A shift to private ownership began in 1968. First, Congress split Fannie Mae into two entities: one retained the name Fannie Mae, and the other was called the Government National Mortgage Association (GNMA), under authority of title III of the National Housing Act (12 U.S.C.A. §§ 1716-1716b [1983]). Whereas GNMA, also called Ginnie Mae, was chartered to provide funding for federally assisted housing programs, the new Fannie Mae retained its original mission yet with a new source of funding: lawmakers wanted it to become self-sustaining through fees, stocks, and securities. In 1970, the federal government sold its share of stock to Fannie Mae for $216 million, severing its last financial tie to the corporation. Two years later, Fannie Mae expanded the scope of its investments by purchasing nonfederally guaranteed loans as well.

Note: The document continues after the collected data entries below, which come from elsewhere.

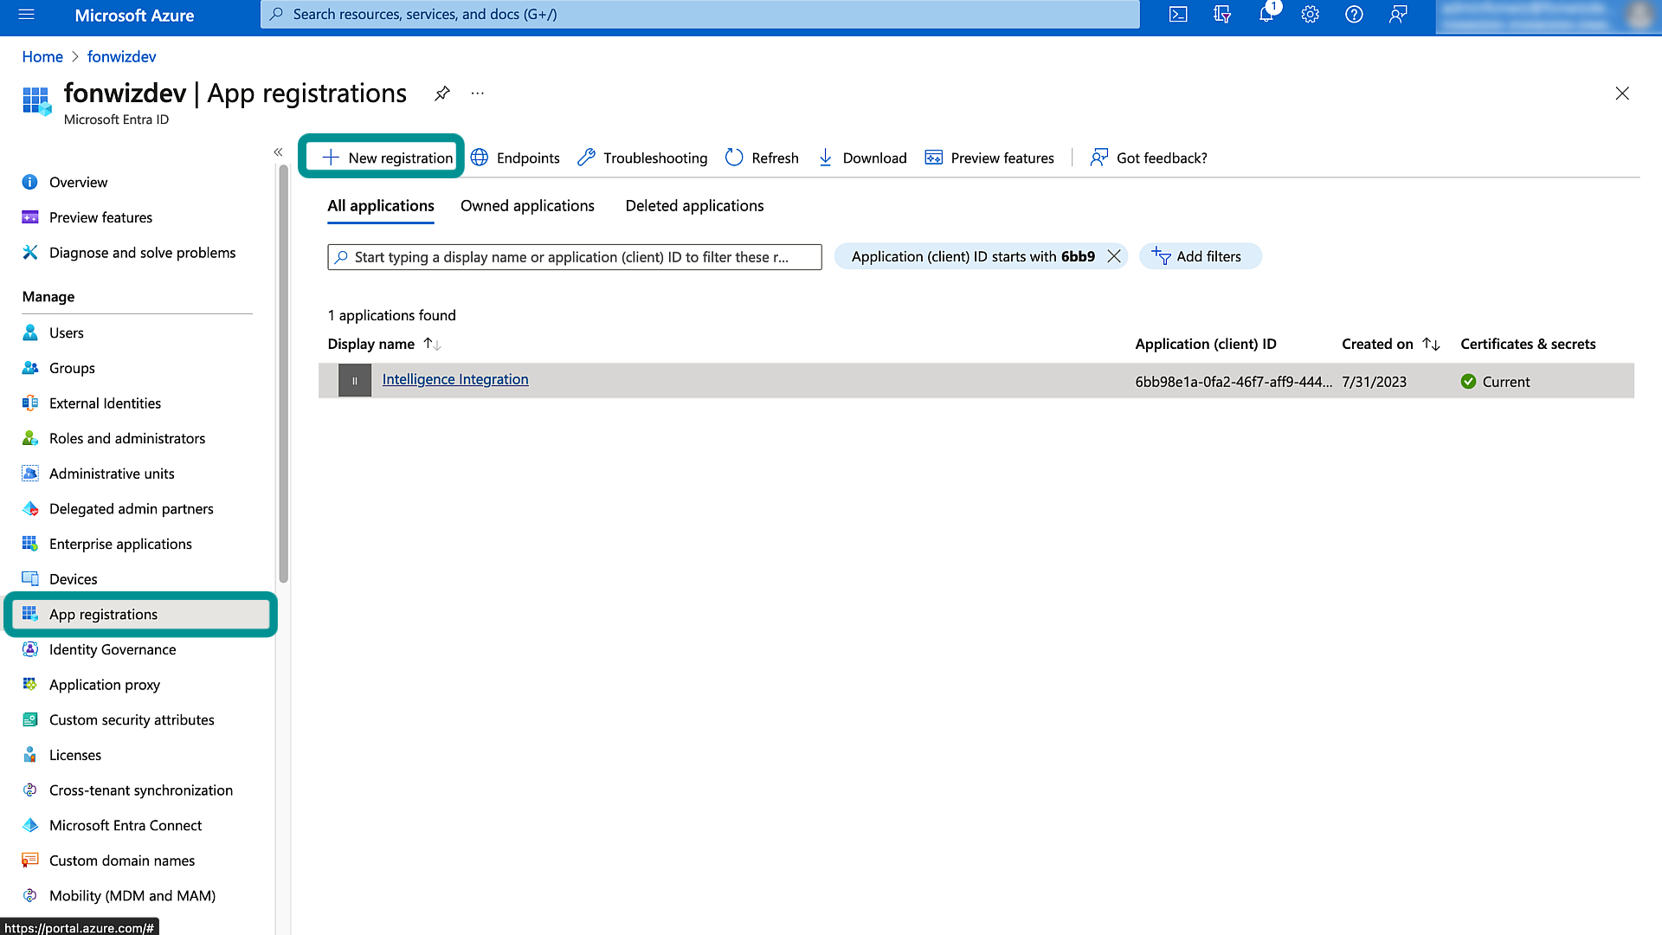Screen dimensions: 1662x935
Task: Click the Refresh toolbar button
Action: 762,158
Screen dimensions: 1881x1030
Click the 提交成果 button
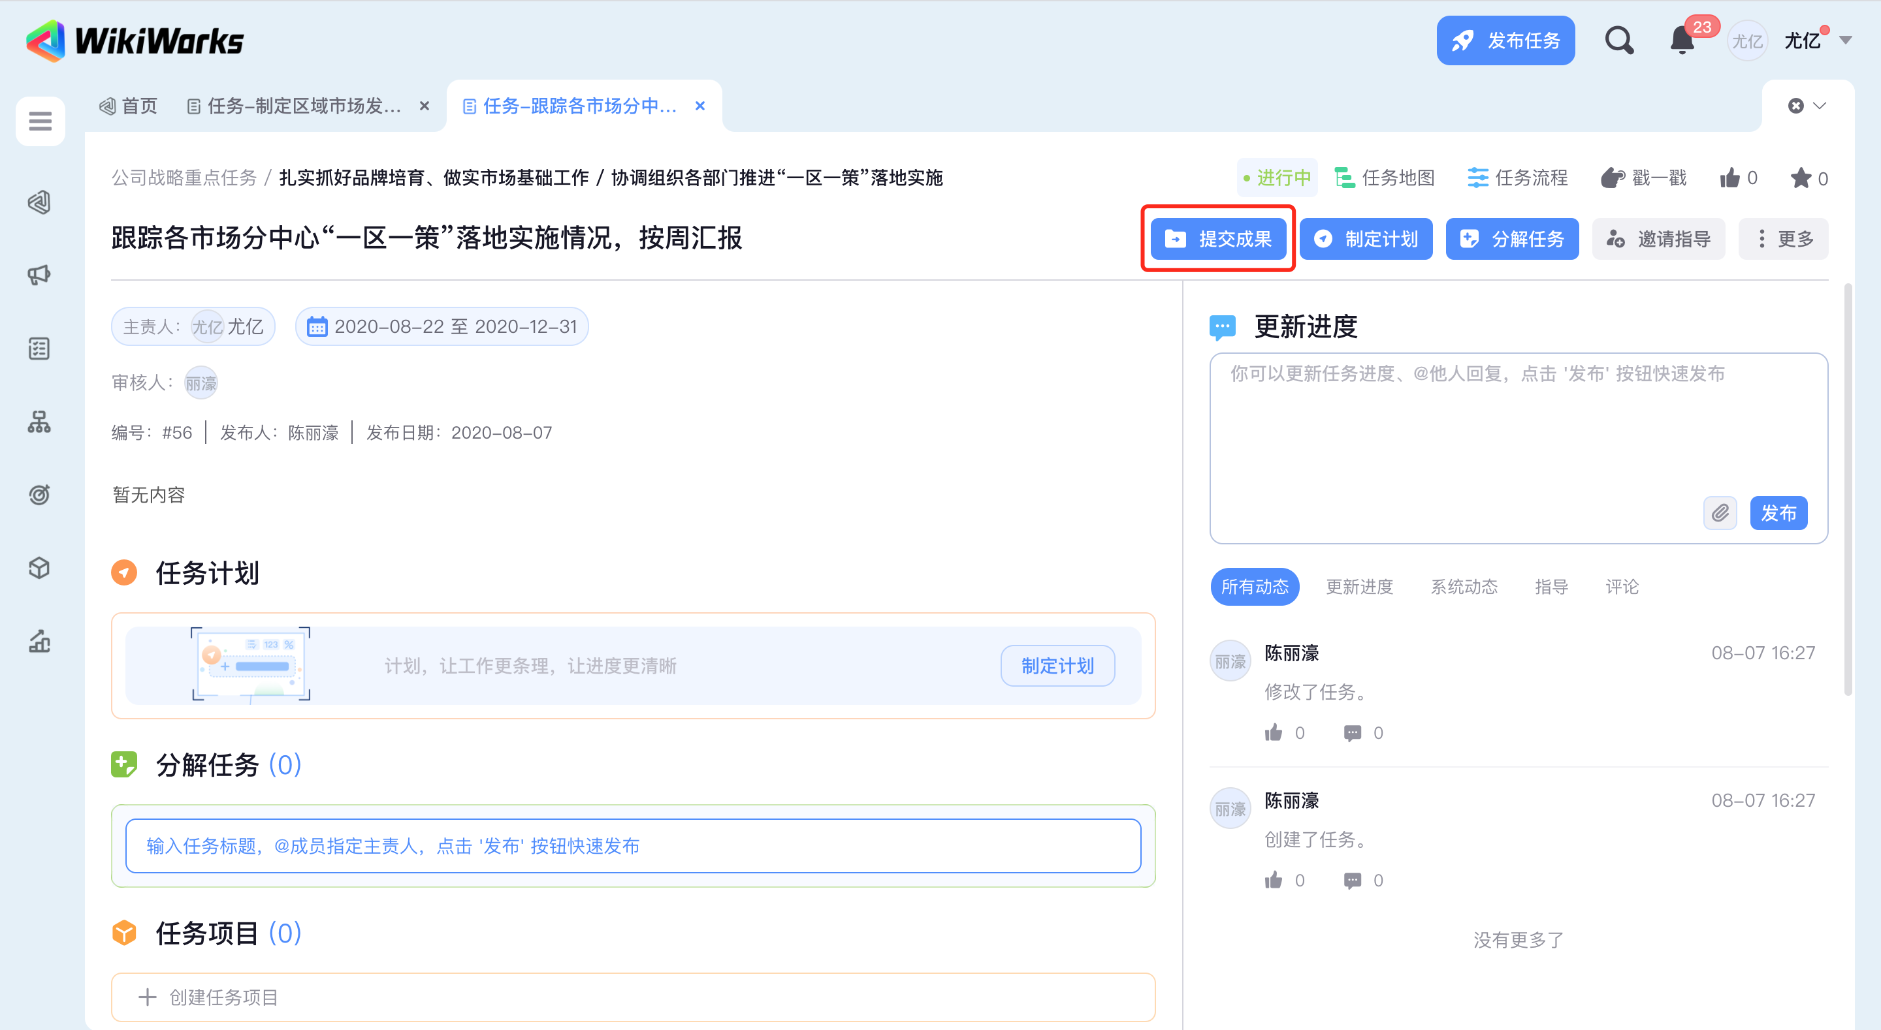pyautogui.click(x=1218, y=239)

Despite its financial independence, the corporation remains closely linked by its charter to the federal government. Federal oversight remained, as did Fannie Mae's mission to provide services to low-, moderate-, and middle-income home buyers. During the 1970s and 1980s, the corporation grew enormously, particularly through the securities market, where it sold so-called mortgage-backed securities, which are pools of mortgage loans acquired from lenders for which the acquiring corporation earns guarantee fees. In 1996, Fannie Mae held $600 billion in these securities, had $325 billion in assets, and earned an annual profit of $2 billion. Its stock was actively sought, primarily because of profitability and a sense on Wall Street that the federal government would always back up the corporation in bad times. In fact, the enormous flow of money through Fannie Mae rivaled that of the nation's major lending institutions.

Calls for reform of Fannie Mae began in the 1980s. The antiregulatory administration of Ronald Reagan suggested privatizing it completely. But action only followed a scandal of the savings and loan industry, in which greed and mismanagement plunged many of the nation's thrifts into insolvency — at a cost to taxpayers of hundreds of billions of dollars.

Motivated to protect the federal government from suffering such losses again, Congress in 1992 passed the Federal Housing Financial Enterprises Safety and Soundness Act (Pub. L. No. 102-550, § 1301, 12 U.S.C.A. § 4501). The law tightened regulations governing Fannie Mae and related federally chartered financial institutions. Specifically, it requires that these institutions pass periodic review to ensure that they have adequate capital according to risk criteria determined by Congress. This oversight is conducted by the Office of Federal Housing Enterprise, a part of the Department of Housing and Urban Development. Under law, such a corporation must submit a plan to restore its capital levels if it fails review. Significant undercapitalization can lead to a conservator's being appointed to run the corporation. Congress also prohibited excessive executive and staff salaries. At the same time, it gave Fannie Mae additional responsibility for helping low-income home buyers.

Although Fannie Mae readily passed financial review through 1996, reformers still sought to privatize it fully. Critics argued that under its federal charter, it enjoyed advantages that amounted to $8 billion before taxes in 1995. They also pointed out that a federal bailout of Fannie Mae, in the event that it failed, would be far costlier than the federal rescue of the savings and loan industry had been.

In lieu of privatization, some critics called for charging Fannie Mae a federal user fee. The Congressional Budget Office added support to the reformers' claims in mid-1996 when it charged that Fannie Mae was an expensive means of providing federal subsidies to home buyers, estimating that the corporation "soaked up nearly $1 for every $2 delivered." Fannie Mae attacked the user fee proposal as "a tax on home-ownership" that it would pass on to home buyers (Calmes 1996). Some observers believe that the corporation's political clout will make such drastic reforms difficult to pass.

See: Housing and Urban Development Department.